Keep your head in the clouds but…

1 03 2009

istock_000003187407xsmallAll my life I have had a natural tendency to dream about the future, about what could be.  I also like to strategize about what it would take to get there and most of my life growing up I was told to get my head out of the clouds and get to work.  It happened in school, at home and as a teen it even happened at work.  Now I know this sounds bad and maybe you can here the, “Poor is me” fiddle playing but it’s not.  The truth was that I didn’t perform well as a kid growing up.  I didn’t get my homework done, I didn’t get my chores done and I didn’t always do well at my job early in life, unless it meant talking to people.  That was always something I had no trouble in producing.

The problem was that well meaning people around me tried to motivate me to be productive and do what I needed to do by inferring that my dreaming and planning wasn’t productive or valuable.  They didn’t see the benefit to what was going on in my head and consequently neither did I. 

While I was maturing in life I was naturally drawn to dreaming and building things.  It was a hobby, an outlet and often a distraction.  I continued to here the message, “get your head out of the clouds and get your feet on the ground” until I was about 30 years old when a friend heard someone say it to me and stopped us all dead in our tracks.

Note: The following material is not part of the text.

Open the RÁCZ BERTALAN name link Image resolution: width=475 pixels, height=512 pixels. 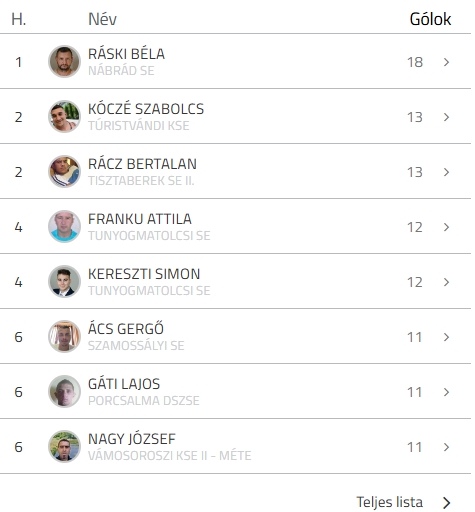[142, 164]
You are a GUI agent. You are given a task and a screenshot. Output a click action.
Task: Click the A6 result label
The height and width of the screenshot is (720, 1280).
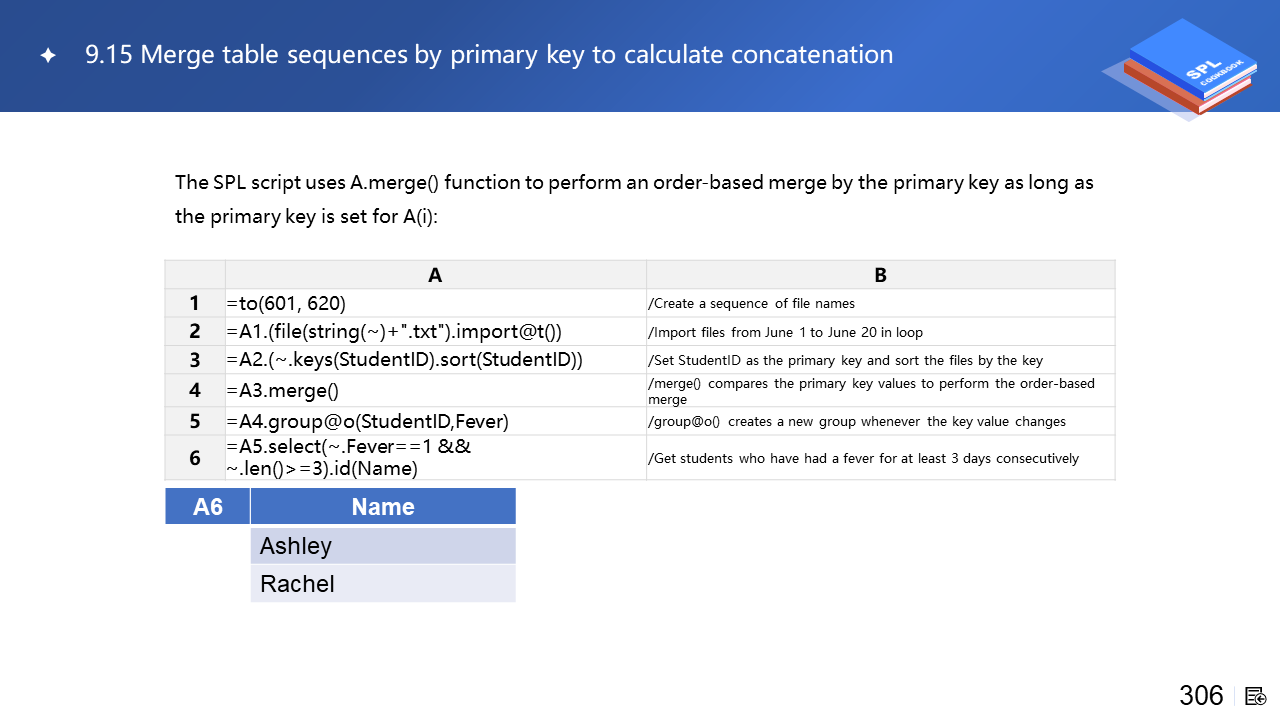[207, 507]
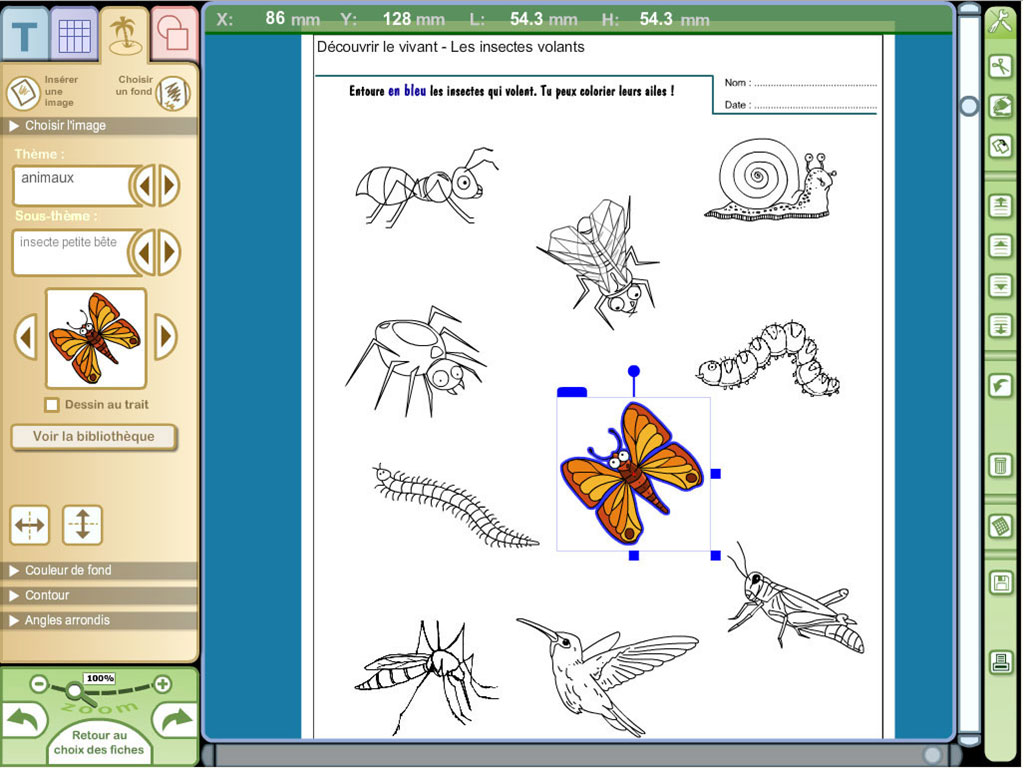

What he said to me that day is at the core of who I am and how I look at the world, “Keep your head in the clouds but keep your feet on the ground.”  That’s right, it seems like a paradox but that paradox gave me a since of freedom that day but I didn’t understand how to make it happen.  I just knew that it was important and that was the day I was introduced to the idea that BOTH dreaming and the practical are both valuable. Today I have learned that I can see from the vantage point of the clouds while getting things done on the ground.

Do you know the importance of both?  Can you hold this paradox?